From e3315d402f4a01cf15d24bc49be8fa744ca0a768 Mon Sep 17 00:00:00 2001
From: Marty Oehme <marty.oehme@gmail.com>
Date: Fri, 22 Dec 2023 19:27:20 +0100
Subject: [PATCH] chore(script): Move inequality and region breakdowns to
 discussion

---
 scoping_review.qmd | 114 ++++++++++++++++++++-------------------------
 1 file changed, 50 insertions(+), 64 deletions(-)
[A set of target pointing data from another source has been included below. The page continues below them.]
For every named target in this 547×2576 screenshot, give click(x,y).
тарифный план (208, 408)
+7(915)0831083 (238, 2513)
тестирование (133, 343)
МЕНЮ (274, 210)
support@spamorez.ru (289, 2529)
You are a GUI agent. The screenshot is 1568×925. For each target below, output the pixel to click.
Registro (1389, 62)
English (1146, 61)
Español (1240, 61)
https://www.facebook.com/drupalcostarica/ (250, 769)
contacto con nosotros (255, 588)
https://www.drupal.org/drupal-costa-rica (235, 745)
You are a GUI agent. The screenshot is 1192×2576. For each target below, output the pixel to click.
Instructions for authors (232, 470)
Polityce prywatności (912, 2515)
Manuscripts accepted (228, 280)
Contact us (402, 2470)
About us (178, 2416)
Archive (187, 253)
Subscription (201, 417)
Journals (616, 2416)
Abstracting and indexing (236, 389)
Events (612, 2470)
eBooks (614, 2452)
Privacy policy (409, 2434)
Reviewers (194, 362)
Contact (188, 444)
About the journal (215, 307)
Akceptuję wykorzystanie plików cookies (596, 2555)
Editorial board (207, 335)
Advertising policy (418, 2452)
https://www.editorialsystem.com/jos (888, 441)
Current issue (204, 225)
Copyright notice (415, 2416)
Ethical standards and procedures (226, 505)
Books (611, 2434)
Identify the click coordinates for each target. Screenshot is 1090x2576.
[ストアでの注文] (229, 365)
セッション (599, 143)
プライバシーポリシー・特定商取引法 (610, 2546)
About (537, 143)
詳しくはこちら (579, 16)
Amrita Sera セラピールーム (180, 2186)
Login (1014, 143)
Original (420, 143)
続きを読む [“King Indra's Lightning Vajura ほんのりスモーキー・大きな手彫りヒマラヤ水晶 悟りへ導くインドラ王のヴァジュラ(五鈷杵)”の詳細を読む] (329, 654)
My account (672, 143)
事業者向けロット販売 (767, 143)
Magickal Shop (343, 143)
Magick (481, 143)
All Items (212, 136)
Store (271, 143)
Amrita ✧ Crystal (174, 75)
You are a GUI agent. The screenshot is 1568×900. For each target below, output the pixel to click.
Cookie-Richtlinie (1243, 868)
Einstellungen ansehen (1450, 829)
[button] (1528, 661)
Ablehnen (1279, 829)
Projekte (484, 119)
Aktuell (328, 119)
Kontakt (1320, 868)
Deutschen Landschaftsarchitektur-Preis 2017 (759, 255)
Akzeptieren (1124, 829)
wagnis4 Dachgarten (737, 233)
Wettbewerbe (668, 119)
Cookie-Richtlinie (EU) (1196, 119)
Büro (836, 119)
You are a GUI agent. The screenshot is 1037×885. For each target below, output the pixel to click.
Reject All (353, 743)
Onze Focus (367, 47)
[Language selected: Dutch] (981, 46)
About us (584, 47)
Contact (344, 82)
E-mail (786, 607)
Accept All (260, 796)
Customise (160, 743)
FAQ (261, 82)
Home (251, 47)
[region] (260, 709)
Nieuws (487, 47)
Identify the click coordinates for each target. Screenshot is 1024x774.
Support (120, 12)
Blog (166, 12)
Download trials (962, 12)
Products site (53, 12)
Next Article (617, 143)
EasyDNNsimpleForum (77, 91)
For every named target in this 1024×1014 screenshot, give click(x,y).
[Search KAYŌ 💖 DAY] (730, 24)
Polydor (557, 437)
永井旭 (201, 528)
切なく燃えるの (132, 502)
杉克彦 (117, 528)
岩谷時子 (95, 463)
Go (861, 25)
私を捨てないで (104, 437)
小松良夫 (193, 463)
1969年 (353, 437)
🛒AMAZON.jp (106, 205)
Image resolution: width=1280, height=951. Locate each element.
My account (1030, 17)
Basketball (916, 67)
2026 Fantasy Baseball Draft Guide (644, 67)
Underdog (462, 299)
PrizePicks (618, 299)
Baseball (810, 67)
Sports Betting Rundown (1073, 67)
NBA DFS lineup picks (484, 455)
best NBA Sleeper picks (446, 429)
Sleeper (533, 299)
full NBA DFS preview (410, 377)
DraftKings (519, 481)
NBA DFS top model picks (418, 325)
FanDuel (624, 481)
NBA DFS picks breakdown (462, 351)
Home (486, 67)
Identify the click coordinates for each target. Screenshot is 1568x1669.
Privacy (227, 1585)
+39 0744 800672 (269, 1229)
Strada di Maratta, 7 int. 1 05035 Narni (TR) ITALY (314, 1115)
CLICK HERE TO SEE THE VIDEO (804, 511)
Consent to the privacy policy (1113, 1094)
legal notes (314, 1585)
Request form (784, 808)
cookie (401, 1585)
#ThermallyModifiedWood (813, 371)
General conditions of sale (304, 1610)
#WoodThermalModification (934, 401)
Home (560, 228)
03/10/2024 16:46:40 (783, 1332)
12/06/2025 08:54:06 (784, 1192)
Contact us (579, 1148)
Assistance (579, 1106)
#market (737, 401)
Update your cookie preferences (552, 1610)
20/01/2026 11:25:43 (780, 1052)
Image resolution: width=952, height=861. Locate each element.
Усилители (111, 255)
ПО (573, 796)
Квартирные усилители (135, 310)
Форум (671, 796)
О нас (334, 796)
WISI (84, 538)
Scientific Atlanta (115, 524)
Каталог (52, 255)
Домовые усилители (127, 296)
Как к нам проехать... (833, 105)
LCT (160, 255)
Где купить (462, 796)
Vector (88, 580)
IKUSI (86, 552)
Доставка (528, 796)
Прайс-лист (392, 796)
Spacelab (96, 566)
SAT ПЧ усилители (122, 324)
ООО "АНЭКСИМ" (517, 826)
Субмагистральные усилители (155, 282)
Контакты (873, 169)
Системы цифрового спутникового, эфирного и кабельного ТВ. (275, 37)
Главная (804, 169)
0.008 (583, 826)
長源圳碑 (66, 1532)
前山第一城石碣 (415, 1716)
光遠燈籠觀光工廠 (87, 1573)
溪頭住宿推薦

diff --git a/scoping_review.qmd b/scoping_review.qmd
index bf38784..6f1647d 100644
--- a/scoping_review.qmd
+++ b/scoping_review.qmd
@@ -604,63 +604,6 @@ by_intervention = None
 
 {{++ TODO: describe intervention types with complete dataset ++}}
 
-```{python}
-#| label: fig-inequality-types
-#| fig-cap: Types of inequality analyzed
-
-by_inequality = (
-    bib_df.groupby(["author", "year", "title"])
-    .agg(
-        {
-            "inequality": lambda _col: "; ".join(_col),
-        }
-    )
-    .reset_index()
-    .drop_duplicates()
-    .assign(
-        inequality=lambda _df: _df["inequality"].apply(
-            lambda _cell: set([x.strip() for x in _cell.split(";")])
-        ),
-    )
-    .explode("inequality")
-)
-sort_order = by_inequality["inequality"].value_counts().index
-
-fig = plt.figure()
-fig.set_size_inches(6, 3)
-ax = sns.countplot(by_inequality, x="inequality", order=by_inequality["inequality"].value_counts().index)
-plt.setp(ax.get_xticklabels(), rotation=45, ha="right",
-         rotation_mode="anchor")
-plt.show()
-by_inequality = None
-```
-
-Income inequality is the primary type of inequality interrogated in most of the relevant studies.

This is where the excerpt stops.